◆ INSTRUCTIONS TO FOLLOW
Each line of the data below holding the word "orange" must be copied.

◆ ◆ ◆ ◆

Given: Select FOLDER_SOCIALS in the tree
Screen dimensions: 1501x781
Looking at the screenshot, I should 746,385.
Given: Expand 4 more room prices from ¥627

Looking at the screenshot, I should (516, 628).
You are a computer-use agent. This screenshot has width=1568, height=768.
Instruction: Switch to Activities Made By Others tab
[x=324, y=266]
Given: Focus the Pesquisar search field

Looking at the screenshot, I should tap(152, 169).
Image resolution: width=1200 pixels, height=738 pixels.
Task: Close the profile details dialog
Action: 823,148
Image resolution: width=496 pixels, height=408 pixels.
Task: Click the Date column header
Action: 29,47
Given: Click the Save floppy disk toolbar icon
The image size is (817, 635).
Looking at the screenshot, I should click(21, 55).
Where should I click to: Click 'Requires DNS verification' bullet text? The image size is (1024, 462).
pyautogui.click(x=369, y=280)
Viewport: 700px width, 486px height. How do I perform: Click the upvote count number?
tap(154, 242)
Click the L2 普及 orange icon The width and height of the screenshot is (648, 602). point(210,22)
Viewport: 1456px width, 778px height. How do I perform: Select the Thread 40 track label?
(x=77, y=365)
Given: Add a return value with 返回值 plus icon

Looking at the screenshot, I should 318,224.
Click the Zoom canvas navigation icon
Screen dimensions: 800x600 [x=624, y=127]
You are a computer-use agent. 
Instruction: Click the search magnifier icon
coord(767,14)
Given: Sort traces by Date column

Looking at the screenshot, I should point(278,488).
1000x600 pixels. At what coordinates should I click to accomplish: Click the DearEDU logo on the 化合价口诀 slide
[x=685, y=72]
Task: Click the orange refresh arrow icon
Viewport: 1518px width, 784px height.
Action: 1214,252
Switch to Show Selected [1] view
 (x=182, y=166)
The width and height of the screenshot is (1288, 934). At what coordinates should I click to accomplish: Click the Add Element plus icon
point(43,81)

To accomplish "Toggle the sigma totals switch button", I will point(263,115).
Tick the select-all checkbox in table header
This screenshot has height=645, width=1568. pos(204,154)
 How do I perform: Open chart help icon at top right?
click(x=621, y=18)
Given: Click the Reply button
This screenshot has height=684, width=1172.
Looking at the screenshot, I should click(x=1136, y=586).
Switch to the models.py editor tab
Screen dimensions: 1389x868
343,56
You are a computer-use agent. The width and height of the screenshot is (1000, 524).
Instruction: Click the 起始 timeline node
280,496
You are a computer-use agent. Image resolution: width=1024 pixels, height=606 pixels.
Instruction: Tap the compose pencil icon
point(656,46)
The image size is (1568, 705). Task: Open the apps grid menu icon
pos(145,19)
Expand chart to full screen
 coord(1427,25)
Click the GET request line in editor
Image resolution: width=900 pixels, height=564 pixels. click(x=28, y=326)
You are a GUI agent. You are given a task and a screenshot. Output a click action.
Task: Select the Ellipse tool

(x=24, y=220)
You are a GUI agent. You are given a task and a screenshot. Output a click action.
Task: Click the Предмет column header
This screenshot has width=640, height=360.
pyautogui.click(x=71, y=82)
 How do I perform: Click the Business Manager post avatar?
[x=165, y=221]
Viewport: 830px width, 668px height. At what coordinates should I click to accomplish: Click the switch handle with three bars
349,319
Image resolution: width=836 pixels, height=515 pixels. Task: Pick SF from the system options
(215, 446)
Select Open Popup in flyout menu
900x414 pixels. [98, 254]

◆ ◆ ◆ ◆

◆ FINAL ANSWER
Click the L2 普及 orange icon The width and height of the screenshot is (648, 602). point(210,22)
Task: Click the orange refresh arrow icon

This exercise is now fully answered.